Un effort constant et durable sur plusieurs générations est nécessaire. Les résultats les plus marquants et les plus satisfaisants sont toujours le fruit d’une activité soutenue sur le long terme, dont on finit par voir les effets.
La disposition qui introduit un parcours de sortie de la prostitution est aussi indispensable que la sensibilisation publique. C’est la contribution majeure de ce texte. Il faut bien admettre que le chômage et la pauvreté font le lit de ces activités lucratives. C’est pourquoi un emploi sûr et rémunérateur pourrait offrir une indépendance qui dissuaderait ces personnes d’une activité que les réseaux leur imposent. Une meilleure protection juridique pour les extraire de l’impasse où elles sont contraintes constituerait une avancée extraordinaire.
Dans mon département, à Nantes, quelle que soit la température extérieure, je suis effaré – et honteux pour notre pays – de voir un nombre impressionnant de femmes dans les rues, contraintes à la prostitution par des filières mafieuses qui font pression sur leurs familles en Afrique. C’est à ce désordre qu’il faut mettre fin. C’est cette ignominie qu’il convient de faire cesser. Quel arsenal judiciaire leur offrons-nous véritablement pour les protéger du risque de représailles punitives des réseaux ?
Dans chaque département, créer une instance spécifique pour coordonner et organiser l’action en faveur des victimes de la prostitution est une avancée concrète, qui instaure un véritable relais territorial. Avec le temps, ces instances partageront leur expérience, se communiqueront leurs succès et leurs échecs afin d’être plus efficaces dans l’action menée pour la sortie de la prostitution.
Malgré les avancées du texte, quelques tensions demeurent.
Je citerai d’abord la pénalisation des clients, qui figurait à l’article 16 du texte. Les députés y tiennent. Notre commission, en revanche, a supprimé cet article, comme le souhaitaient Amnesty International et plus d’une centaine d’organisations et d’institutions.
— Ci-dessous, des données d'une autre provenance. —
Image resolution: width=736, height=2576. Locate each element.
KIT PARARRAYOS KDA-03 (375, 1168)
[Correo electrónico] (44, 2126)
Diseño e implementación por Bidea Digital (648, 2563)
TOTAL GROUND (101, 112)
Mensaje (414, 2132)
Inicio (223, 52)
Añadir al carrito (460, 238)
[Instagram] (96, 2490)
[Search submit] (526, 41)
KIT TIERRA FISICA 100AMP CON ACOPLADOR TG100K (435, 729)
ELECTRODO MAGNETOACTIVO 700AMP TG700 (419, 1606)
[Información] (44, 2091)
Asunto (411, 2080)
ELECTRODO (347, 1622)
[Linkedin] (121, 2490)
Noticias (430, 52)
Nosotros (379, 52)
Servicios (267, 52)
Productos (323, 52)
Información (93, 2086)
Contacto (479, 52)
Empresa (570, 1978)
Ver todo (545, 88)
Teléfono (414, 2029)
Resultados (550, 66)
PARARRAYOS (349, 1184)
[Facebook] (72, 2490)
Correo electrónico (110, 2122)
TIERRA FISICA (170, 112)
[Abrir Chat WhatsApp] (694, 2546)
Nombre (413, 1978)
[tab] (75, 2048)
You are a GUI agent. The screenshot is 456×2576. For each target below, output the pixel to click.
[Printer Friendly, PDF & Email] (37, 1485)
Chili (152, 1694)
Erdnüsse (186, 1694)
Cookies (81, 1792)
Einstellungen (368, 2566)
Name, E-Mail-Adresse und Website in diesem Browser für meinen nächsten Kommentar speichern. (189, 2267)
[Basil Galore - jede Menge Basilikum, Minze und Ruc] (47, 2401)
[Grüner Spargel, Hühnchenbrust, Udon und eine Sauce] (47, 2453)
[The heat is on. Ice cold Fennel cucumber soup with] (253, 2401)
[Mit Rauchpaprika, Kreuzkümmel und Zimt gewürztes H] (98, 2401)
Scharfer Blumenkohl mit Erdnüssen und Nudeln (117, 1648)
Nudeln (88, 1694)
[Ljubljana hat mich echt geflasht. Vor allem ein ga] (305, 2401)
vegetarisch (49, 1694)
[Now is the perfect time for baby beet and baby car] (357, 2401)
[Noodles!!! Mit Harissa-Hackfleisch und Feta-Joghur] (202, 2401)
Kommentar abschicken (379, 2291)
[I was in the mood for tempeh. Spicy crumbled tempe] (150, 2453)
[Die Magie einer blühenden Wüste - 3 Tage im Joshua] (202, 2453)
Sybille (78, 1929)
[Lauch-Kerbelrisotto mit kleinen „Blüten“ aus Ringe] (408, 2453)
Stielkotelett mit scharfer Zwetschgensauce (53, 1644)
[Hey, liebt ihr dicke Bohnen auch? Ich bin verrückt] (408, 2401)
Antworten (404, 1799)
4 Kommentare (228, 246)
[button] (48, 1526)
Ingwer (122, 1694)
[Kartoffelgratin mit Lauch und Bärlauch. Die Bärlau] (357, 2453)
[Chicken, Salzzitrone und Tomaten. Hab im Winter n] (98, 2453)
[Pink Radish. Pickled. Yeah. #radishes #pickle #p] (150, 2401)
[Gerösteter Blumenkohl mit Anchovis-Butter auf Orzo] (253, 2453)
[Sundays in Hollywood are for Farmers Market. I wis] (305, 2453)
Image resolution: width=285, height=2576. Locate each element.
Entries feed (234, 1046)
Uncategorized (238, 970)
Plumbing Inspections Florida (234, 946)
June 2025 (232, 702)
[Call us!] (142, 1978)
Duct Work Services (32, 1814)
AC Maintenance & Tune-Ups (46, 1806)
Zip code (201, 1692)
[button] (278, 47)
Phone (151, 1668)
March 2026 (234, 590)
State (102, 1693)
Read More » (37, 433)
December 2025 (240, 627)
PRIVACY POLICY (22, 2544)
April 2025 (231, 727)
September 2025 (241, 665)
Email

En effet, cette pénalisation surchargerait et compliquerait l’action de la police. De plus, les prostituées seraient obligées de se cacher. Elles se mettraient davantage en danger pour contourner cette mesure. Rixes, rackets, harcèlement seront des conséquences que nous devons éviter.
Alors, la pénalisation du client a-t-elle fait ses preuves dans d’autres domaines ou dans d’autres pays ? Que ce soit pour le transport de contrebande, de drogue, d’alcool, de migrants ou d’animaux, c’est le convoyeur pris qui est pénalisé et non le client. De même, les consommateurs de drogues sont rarement pénalisés alors que les dealers le sont majoritairement. On le voit, dans ces domaines, la pénalisation du client ne s’applique pas. Elle a en outre montré toutes ses limites dans d’autres pays.
Par ailleurs, la pénalisation du client n’aurait aucune prise sur les mises en relation directe via les annonces érotiques publiées sur des sites internet. Se donner les moyens de traquer ces publications et les réseaux de prostitution qui sont derrière nécessiterait un arsenal important. Ces sites sont volatiles, indétectables et parfois artisanaux ; ils apparaissent aussi vite qu’ils disparaissent. Leur contenu immatériel ne permet aucun repérage durable ni aucun contrôle. De plus, le montage complexe et astucieux de ces sites contourne toujours les lois, bien connues de leurs exploitants.
Enfin, sans intention de polémiquer, je voudrais revenir sur l’article 13 du texte, qui supprime le délit de racolage passif prévu à l’article 225–10–1 du code pénal. Ce dispositif, sollicité par de nombreux riverains, constituait un levier d’action pour les élus territoriaux. Il permettait de fonder l’arrêt sur la voie publique de toute sollicitation à des rapports sexuels tarifés.
Le maintien de ce dispositif accompagné de l’instauration des instances départementales nous aurait offert un arsenal intéressant afin, notamment, de dissuader la fréquentation de certains lieux de prostitution et de réduire ainsi les nuisances sonores liées aux rotations nocturnes de véhicules de clients. On en revient sur ce point à la case départ : on conserve un fort mécontentement des riverains sans résoudre le problème de fond de l’exploitation par la prostitution.
Sans doute le mal de la société est-il plus important que les solutions que nous apportons. On le sait : toiletter la portion visible de la prostitution ne permet pas suffisamment d’en éradiquer la cause ni l’usage.
Tout texte relatif à la misère de la prostitution touche à la conscience de chacun. Il apparaît difficile et illusoire de dégager des positions unanimes, chacun voulant bien faire mais tenant pour plus sûr tel ou tel dispositif.
La majorité du groupe UDI-UC votera ce texte en considérant les progrès sanitaires et sociaux qui l’animent.